What a Peruvian native language expert thinks about Google Translate adding Quechua and Aymara to its list

Peruvian linguist and Quechua researcher Carlos Molina spoke with Peru Reports and told us about the quality of Google Translate's translations.

Peruvian girls from the Andes. Image courtesy of Alexander-Schimmeck via Unsplash.

Google announced during its Google I/O 2022 conference in May that it would add 24 new languages to its Google Translate translation tool, including Aymara and Quechua, native languages widely spoken in Peru. 

Both languages pre-date the Incan Empire and millions of the descendants of the Aymara and Quechua peoples speak dialects of these languages today -so much so in fact that countries like Peru and Bolivia include them alongside Spanish as official languages.  

Google estimates that Quechua is used by around 10 million people in Argentina, Peru, Bolivia, Ecuador and surrounding countries; while the Aymara language is used by about 2 million people in Argentina, Bolivia, Chile and Peru. 

We spoke with a Peruvian linguistics expert to hear how the community has reacted to having their native languages added to a tool from one of the world’s most powerful search engines. 

“It has been a huge surprise that Google has developed a translation system for indigenous languages, including Quechua and Aymara,” Peruvian linguist, teacher, and Quechua researcher Carlos Molina Vital told Peru Reports.

Carlos Molina, Linguist, teacher, Quechua researcher.

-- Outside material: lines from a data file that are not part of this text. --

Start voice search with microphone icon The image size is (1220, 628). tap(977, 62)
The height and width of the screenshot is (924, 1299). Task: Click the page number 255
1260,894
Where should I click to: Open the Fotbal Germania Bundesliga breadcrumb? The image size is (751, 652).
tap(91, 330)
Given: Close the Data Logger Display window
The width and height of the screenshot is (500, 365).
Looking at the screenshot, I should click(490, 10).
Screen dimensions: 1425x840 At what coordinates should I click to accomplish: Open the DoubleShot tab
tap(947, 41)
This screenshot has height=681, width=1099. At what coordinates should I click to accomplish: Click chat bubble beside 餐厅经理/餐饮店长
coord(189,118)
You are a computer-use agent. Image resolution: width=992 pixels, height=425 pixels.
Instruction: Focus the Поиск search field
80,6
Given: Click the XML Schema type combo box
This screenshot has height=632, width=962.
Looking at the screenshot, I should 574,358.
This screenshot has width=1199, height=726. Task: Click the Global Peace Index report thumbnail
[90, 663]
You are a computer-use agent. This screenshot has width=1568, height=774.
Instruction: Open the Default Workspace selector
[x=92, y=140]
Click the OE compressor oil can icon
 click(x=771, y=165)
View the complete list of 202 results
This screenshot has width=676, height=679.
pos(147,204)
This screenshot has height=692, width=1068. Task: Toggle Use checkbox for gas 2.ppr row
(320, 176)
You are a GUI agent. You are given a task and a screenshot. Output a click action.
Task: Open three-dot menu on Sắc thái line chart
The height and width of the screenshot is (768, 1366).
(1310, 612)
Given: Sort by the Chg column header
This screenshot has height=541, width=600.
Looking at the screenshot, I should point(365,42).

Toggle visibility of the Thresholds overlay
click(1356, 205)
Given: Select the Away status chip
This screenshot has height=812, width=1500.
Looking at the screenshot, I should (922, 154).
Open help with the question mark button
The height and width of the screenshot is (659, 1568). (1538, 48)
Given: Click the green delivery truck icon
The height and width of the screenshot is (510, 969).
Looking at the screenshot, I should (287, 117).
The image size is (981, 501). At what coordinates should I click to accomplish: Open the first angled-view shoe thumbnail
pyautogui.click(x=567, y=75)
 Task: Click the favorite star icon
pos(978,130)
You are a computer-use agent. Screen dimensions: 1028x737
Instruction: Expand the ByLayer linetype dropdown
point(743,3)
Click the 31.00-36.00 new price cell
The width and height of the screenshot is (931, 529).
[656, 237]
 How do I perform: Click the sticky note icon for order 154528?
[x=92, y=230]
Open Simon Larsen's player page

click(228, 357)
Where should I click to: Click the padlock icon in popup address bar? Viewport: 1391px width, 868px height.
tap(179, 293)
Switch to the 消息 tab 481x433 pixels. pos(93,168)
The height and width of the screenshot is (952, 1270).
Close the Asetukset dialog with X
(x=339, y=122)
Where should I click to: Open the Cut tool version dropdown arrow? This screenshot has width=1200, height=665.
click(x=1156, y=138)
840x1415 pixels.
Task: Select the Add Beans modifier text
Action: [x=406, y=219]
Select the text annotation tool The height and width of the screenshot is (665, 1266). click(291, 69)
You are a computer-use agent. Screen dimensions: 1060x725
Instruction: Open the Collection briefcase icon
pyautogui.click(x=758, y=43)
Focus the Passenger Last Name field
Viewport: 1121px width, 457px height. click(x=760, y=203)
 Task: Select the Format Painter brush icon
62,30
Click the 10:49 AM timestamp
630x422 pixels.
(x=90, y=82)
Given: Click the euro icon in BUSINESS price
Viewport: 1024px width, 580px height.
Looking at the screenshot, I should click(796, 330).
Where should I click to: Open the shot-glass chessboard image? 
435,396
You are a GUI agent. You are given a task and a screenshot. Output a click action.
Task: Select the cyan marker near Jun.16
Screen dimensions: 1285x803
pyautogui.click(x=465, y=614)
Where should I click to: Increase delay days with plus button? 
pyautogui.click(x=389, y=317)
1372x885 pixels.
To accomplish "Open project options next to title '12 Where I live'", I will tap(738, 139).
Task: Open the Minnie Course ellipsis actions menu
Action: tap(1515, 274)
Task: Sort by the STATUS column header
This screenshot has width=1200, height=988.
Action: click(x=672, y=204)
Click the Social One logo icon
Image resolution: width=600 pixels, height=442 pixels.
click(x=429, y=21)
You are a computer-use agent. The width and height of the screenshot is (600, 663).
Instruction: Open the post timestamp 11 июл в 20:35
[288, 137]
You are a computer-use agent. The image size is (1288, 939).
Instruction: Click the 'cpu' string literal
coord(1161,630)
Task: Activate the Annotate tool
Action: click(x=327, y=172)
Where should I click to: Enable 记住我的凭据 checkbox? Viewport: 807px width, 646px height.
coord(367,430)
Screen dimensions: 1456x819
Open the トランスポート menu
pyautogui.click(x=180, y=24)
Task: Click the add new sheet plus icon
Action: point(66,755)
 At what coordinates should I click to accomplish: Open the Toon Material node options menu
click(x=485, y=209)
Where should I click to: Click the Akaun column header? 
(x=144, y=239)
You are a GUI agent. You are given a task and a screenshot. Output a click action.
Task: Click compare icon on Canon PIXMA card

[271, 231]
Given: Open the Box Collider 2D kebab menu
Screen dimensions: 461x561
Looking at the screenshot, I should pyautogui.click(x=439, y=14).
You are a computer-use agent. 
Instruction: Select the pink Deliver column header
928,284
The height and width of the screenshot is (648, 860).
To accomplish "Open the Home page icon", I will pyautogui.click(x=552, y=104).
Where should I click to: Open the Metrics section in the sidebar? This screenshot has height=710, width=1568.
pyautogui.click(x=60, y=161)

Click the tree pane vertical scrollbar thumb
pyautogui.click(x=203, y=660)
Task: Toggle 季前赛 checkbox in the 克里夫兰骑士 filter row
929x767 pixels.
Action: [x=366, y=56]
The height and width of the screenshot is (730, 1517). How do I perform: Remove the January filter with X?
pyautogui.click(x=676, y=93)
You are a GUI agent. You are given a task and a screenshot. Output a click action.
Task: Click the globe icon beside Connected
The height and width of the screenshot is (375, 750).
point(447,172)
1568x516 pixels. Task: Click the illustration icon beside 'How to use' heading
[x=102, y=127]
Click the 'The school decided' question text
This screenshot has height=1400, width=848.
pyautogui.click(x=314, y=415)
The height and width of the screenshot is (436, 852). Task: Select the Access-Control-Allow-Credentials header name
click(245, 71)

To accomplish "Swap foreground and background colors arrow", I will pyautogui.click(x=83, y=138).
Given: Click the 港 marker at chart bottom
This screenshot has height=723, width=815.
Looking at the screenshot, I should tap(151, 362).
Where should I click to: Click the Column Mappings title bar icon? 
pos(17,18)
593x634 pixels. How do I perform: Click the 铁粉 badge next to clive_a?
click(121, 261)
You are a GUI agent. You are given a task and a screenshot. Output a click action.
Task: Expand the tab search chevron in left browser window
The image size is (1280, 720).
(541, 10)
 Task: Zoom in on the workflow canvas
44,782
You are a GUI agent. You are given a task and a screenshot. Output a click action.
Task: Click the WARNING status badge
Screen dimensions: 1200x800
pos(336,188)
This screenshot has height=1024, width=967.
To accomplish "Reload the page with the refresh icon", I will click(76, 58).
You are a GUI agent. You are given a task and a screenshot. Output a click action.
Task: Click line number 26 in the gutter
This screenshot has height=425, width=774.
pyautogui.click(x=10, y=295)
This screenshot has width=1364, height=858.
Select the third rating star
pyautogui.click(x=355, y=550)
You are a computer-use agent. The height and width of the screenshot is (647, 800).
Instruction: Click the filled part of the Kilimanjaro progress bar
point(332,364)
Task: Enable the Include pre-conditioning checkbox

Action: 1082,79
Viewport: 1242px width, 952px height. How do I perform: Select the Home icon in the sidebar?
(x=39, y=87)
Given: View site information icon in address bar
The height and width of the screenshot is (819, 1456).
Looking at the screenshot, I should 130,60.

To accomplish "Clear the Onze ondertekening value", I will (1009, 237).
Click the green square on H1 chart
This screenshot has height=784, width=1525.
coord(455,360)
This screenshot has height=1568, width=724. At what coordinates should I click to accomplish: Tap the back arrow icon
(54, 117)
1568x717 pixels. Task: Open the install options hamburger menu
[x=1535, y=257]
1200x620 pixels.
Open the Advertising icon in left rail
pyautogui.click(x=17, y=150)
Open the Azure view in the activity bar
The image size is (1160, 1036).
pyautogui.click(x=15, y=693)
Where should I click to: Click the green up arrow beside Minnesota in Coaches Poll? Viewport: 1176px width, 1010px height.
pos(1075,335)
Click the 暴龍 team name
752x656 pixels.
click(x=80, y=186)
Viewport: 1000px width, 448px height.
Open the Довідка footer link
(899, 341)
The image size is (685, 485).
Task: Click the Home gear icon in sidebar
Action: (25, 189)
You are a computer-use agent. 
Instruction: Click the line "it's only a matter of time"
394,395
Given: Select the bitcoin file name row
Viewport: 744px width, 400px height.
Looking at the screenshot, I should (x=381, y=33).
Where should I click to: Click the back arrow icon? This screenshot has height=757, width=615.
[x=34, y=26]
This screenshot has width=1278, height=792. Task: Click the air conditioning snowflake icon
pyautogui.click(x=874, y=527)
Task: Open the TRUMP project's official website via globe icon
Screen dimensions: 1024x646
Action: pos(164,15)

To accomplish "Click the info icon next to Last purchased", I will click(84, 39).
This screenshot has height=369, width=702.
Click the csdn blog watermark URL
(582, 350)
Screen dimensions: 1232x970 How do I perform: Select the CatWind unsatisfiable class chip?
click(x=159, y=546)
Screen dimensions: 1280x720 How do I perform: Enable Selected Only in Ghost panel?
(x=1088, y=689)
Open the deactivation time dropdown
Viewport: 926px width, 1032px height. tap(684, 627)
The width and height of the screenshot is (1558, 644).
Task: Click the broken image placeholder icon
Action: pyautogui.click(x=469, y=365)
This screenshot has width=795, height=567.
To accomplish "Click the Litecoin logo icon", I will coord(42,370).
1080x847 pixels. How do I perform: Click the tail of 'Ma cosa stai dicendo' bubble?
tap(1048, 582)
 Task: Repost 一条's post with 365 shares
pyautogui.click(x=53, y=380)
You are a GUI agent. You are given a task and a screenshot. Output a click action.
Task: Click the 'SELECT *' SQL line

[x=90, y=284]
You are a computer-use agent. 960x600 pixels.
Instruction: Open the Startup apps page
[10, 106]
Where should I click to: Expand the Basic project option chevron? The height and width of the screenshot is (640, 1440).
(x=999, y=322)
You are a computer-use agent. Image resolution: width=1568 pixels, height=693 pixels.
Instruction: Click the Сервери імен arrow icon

Image of courtesy

Mr. Molina, who is a Quechua instructor at the Center for Latin American and Caribbean Studies at the University of Illinois at Urbana-Champaign, said Google’s announcement “was unexpected, because nothing had been heard about this project among those of us who work with Andean languages.”

“However, this has been a project developed over several years. Google developed a machine learning system that translates into another language without ever having seen an example before,” said the instructor. “They have reached a point where a machine can infer rules to understand (and translate) a specific language, using as models other different languages that do have translations. That is a huge step in computational linguistics.”

The quality of Google’s translations

According to Mr. Molina, the  “level of translation is good” and “it is definitely more than acceptable.”

“Google is capable of translating entire paragraphs from different sources written in southern Quechua (the variety spoken from Huancavelica to southern Bolivia). Of course, there are still problems and flaws and inconsistencies, but most of the time, it gets it right,” he assured.

Google Tran
An example of Google Translate working with Quechua. Image courtesy of ANDINA

For Mr. Molina, one of the advantages of the translator “is that it is very flexible with spelling.” He explained that “a language with little written tradition like southern Quechua has different spellings, but the translator accepts many variations for the same word.”

According to the expert, this “helps people who are not experts in official writing to be able to use this translator without problems.” 

How can native peoples benefit?

Mr. Molina believes that there are many ways this translation tool will be useful to native language speakers.

“The technology behind machine translation may be extended in the future to other languages with fewer written sources, including Ancashino Quechua, Huanca, Huanuqueño, as well as the languages of the Amazon,” he said.

He also pointed out that aranslator like Google’s can make texts in Spanish “quickly available in Quechua.”

“The translator can also be used to facilitate the reading of electronic texts that are distributed among students in rural schools. The same can happen with public health services, police stations, courts. The list is huge and this translator is a ‘game changer,’” said Mr. Molina excitedly.

For the linguist, it was important to remind readers that “technology is not made for just a few languages, but can cover all languages.” And the contributions to society from the millions of Quechua and Aymara speakers should not be impeded by technology.  

Peruvian woman from the Andes. Image courtesy of Sander Lenaerts via Unsplash

“Quechua men and women are in the modern world today …they study at top-tier universities, they have a presence on social networks, they are opinion leaders,” said Mr. Molina.

“For that reason it is the right of every Peruvian to access what others say or write in Quechua. Similarly, it is a right of the Quechua population to be able to access information efficiently and clearly. This translator is a great step towards the democratization of knowledge from an intercultural perspective.”